What struck me most was when Breman spoke of his family’s personal link to Israel. His son Marcus is in his third year at Tel Aviv University and received Israeli citizenship in August 2025 – a living bridge between these fertile Colorado lands and our small, resilient homeland far away. Spending time with the mayor and his wife, Catherine, at Fruita’s local community playground, surrounded by families and neighbors, I felt how deeply this town cherishes its family roots and collective spirit. In Fruita, community is not an idea – it’s lived daily in parks, markets, and river trails.

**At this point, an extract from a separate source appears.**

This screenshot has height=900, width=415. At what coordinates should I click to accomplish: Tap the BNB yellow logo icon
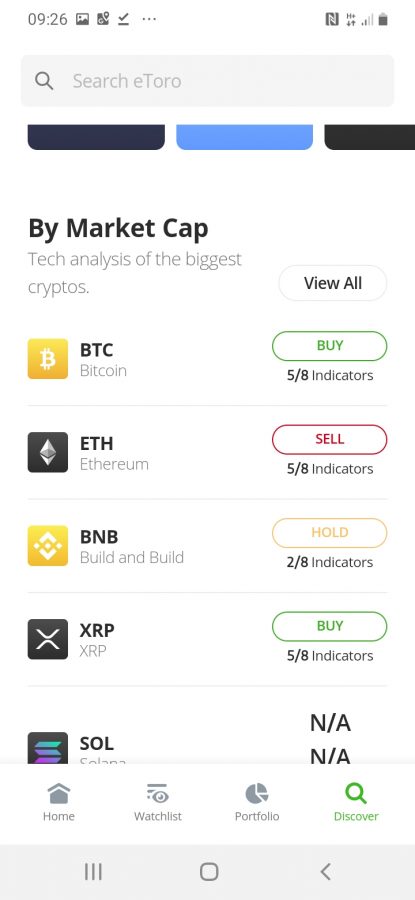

A short drive from town, the Colorado National Monument became our family’s sacred retreat. Towering monoliths, red sandstone canyons, and quiet desert trails offered moments of solitude and wonder. One golden evening, we came face to face with a bighorn sheep perched silently at the canyon’s rim as the sun slipped behind the mesas – a fleeting glimpse of how wild, ancient, and fragile this land remains.
Fruita feels alive with the river’s energy: orchards and farmers’ markets, peaches famous for their sweetness, dinosaur fossils just beyond town, and quirky celebrations like the Mike the Headless Chicken Festival – a symbol of humor and resilience.
Before leaving Mesa County, we sat in Grand Junction’s City Hall with Commissioner Bobbie Daniel, who spoke about the river’s crucial role – not just for Fruita but for all of Colorado’s West Slope. She spoke candidly of the farmers and ranchers who worry about drought, overuse, and the thirsty Front Range cities looking west for answers.
These conversations stayed with me as we traced the Colorado River’s journey – a reminder that every drop connects stories, communities, and choices that reach far beyond any single town.
Colorado wilderness (credit: NOAM BEDEIN)
Where the river leads
Denver’s water reckoning and the Colorado–Israel bridge
Leaving Fruita, we moved east toward the capital, Denver, following the river’s story into cities that depend on its flow. We settled for a few days in Denver’s suburbs and made time to stand in Boulder, on the street where, just weeks earlier, a brutal terror attack had shaken the local Jewish community.
Denver and the Front Range have long drawn water from the Colorado River and its tributaries – engineering tunnels through the Rockies to quench a booming urban corridor’s thirst. But today, that flow is under stress like never before. Climate shifts, decades-long drought, and rising populations force Colorado’s leaders to confront hard truths: how to share less water among more farms, families, and ecosystems – and how to do so without losing the river’s pulse.
In Colorado’s capital, we met stakeholders, heard farmers’ worries, and saw firsthand how distant communities – from Beulah’s guardians to Fruita’s orchardists – are bound by Denver’s decisions. Each drop flowing through urban taps begins far upstream, in snowpack, melting faster and running dry sooner.
This is where the Colorado-Israel Chamber of Commerce plays a vital role. By fostering trade, innovation, and partnerships between Colorado and Israel, the chamber acts as a bridge for practical solutions in agriculture, water conservation, and climate resilience. Co-founder and Colorado director Jeremiah Baronberg put it best:
“We’re not just talking about technology – we’re talking about communities learning from each other to steward the most precious resource we share. Israel’s hard-earned lessons on scarcity can help Colorado navigate these challenges. Together we can innovate smarter, conserve deeper, and grow more resilient.”
From drip irrigation breakthroughs to advanced water reuse, these partnerships remind us that the Colorado River’s story does not stop at a state line. Its pulse carries across oceans – connecting farmers, scientists, and families in Israel and the American West who know what it means to do more with less.
At every bend – from Beulah’s healing farms to Fruita’s riverfront classrooms and Denver’s policy tables – one truth holds: Water is not just a resource but a relationship. And relationships – like rivers – must be tended, renewed, and protected together.